Açıkçası ikisi de değil. Sadece günümüz kültür dünyası sosyal medyayı ıskalamamalı diye düşünüyorum. Hoşunuza gider veya gitmez, hepimiz türlü dozlarda sosyal medyanın esiri olduk. Ya da olmamak için uğraşıyoruz. Timur, fotoğrafçı Mehmet Turgut’un görselleriyle, sanki yaşayan bir yıldız olsun istiyorum. Kullanılacak metinler çoktan seçildi, şu an görsellerin bitmesini bekliyorum. Ağustos ayından itibaren sosyal medya kullanıcıları da Timur’a aşina olacaklar.
‘ROMAN YAZMAK ÇOK DAHA MEŞAKKATLİ BİR ŞEY’
Peki ilerleyen günlerde bu romanı beyaz perdede ya da tiyatro sahnesinde görebilecek miyiz?

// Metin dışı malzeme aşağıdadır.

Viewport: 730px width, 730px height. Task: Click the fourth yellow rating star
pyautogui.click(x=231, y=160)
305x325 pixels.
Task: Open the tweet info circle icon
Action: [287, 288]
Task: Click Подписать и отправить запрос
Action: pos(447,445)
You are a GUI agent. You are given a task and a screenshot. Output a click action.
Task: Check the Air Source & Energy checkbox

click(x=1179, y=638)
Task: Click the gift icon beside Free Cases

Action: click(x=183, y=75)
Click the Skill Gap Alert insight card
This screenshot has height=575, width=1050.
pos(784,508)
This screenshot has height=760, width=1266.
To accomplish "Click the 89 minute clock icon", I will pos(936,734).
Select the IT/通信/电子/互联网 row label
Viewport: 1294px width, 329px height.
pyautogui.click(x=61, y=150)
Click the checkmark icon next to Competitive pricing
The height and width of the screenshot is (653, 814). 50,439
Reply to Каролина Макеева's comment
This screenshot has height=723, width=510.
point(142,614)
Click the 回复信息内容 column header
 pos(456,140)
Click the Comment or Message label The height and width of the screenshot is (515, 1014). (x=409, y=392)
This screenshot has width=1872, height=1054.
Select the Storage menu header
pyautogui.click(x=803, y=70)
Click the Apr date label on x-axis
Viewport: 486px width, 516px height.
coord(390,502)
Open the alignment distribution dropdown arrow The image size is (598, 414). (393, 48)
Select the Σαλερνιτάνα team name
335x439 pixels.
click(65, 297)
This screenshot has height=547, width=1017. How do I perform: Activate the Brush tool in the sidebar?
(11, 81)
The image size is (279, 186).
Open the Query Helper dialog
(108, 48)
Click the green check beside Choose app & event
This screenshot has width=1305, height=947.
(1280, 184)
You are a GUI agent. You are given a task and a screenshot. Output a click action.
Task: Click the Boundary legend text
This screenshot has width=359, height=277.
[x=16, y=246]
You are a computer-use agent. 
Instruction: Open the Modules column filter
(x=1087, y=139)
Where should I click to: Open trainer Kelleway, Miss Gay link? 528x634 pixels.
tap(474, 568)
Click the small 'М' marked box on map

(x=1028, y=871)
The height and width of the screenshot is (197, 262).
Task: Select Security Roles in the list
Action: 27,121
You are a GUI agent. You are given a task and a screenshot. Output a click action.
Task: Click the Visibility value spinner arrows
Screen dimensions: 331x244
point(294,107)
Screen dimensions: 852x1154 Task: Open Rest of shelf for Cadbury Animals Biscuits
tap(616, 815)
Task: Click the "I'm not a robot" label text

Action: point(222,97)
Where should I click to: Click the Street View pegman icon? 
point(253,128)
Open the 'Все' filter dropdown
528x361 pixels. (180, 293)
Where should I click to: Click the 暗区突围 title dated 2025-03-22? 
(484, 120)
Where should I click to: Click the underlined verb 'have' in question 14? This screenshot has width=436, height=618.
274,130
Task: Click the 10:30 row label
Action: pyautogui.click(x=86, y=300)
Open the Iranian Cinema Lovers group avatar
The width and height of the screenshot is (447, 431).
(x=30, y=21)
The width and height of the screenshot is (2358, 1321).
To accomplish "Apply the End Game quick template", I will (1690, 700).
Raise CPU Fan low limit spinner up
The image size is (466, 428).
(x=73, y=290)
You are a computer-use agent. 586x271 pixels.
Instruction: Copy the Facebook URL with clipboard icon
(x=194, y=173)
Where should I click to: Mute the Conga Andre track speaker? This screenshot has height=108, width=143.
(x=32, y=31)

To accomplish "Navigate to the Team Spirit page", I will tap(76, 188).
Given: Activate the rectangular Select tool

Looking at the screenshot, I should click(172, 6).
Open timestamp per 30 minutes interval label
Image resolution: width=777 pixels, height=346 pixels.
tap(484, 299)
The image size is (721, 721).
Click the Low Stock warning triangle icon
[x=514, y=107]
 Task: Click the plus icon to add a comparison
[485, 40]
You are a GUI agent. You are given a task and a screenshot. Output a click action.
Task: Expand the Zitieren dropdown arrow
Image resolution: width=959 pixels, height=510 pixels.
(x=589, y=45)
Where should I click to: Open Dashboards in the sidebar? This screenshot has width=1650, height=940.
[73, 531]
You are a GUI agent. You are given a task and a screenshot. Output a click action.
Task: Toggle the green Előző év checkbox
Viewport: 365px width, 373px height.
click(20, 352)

Tiyatro olsun istiyorum. Film veya diziler çok yüksek maliyetli işler oldukları için, kitabım harap olsun istemiyorum reyting canavarının ve prodüksiyon maliyetlerinin altında. Bu konuda acele etmiyorum. Hedefim 2025-2026 sezonu için hazırlamak tiyatrosunu. Ben o konulardan pek anlamadığım için çok geniş bir danıştığım kitle olacak. Ama ben kontrol delisi birisi olduğumdan, son anına kadar uğraşacağım o işle de.
Şarkı sözü yazmakla roman yazmayı karşılaştırırsak bize neler söylemek istersiniz?
Roman yazmak çok daha meşakkatli bir şey şarkı sözüyle karşılaştırılınca. Şarkı sözü nasıl yazılmalı konusunda çok deneyimliyim. Romanda ise deneyimli değildim. Ama roman yazmak, şarkı sözü yazmaktan çok daha zevkli, onu söyleyebilirim.
‘KUNDERA BENİM EDEBİ TANRIM’
En sevdiğiniz yazarlardan birinin Kundera olduğunu işittik. Bize biraz bunun nedenlerinden bahseder misiniz?
Kundera’yı üniversitenin ilk yıllarında keşfettim ve hâlâ da onun en çok etkilendiğim yazar olduğunu söyleyebilirim. Düşünce romanlarına bayılırdım. Bu yaz hepsini tekrar okuyacağım. Kundera’yı benim edebi tanrım olarak tarif ederim ben. Beğendiğim çok yazar var ama Kundera’nın düşüncelerim üzerinde de çok etkisi oldu. Yıllarca onun düşünce romanları gibi bir roman yazma hayali kurdurdu bana. ‘Sayın Bay Rock Yıldızı’ romanımı yazarken de, Milan Kundera’nın bakış açısı romanıma sızdı. Daha doğrusu, Kundera’nın etkilediği Teoman’ın bakış açısı.
Sizin çok fazla okuduğunuz da bilinen bir gerçek. Bize tavsiye edeceğiniz kitaplar var mı?
Şu sıralar okuduklarımı söyleyeyim: Bir şiir kitabı okudum ve çok çok beğendim, herkese tavsiye ediyorum. ‘Türkolmak’, Kutay Onaylı adında genç bir şairin kitabı. Amin Maalouf’un ‘Labirent: Batı ve Hasımları’nı elimden bırakamıyorum dünden beri. Bugün biter. Nefis bir kurgu dışı kitap. Ama Maalouf’un zekası, dehası her satırında var. ‘Dünyanın Düzleşmesi’, Olivier Roy. Değişen dünyada normların tahakkümünü inceliyor. Bildiğimiz dünyanın sonunu anlatan mükemmel bir kitap olarak okudum onu. Tavsiye ederim bu konulara meraklı okuyucuya.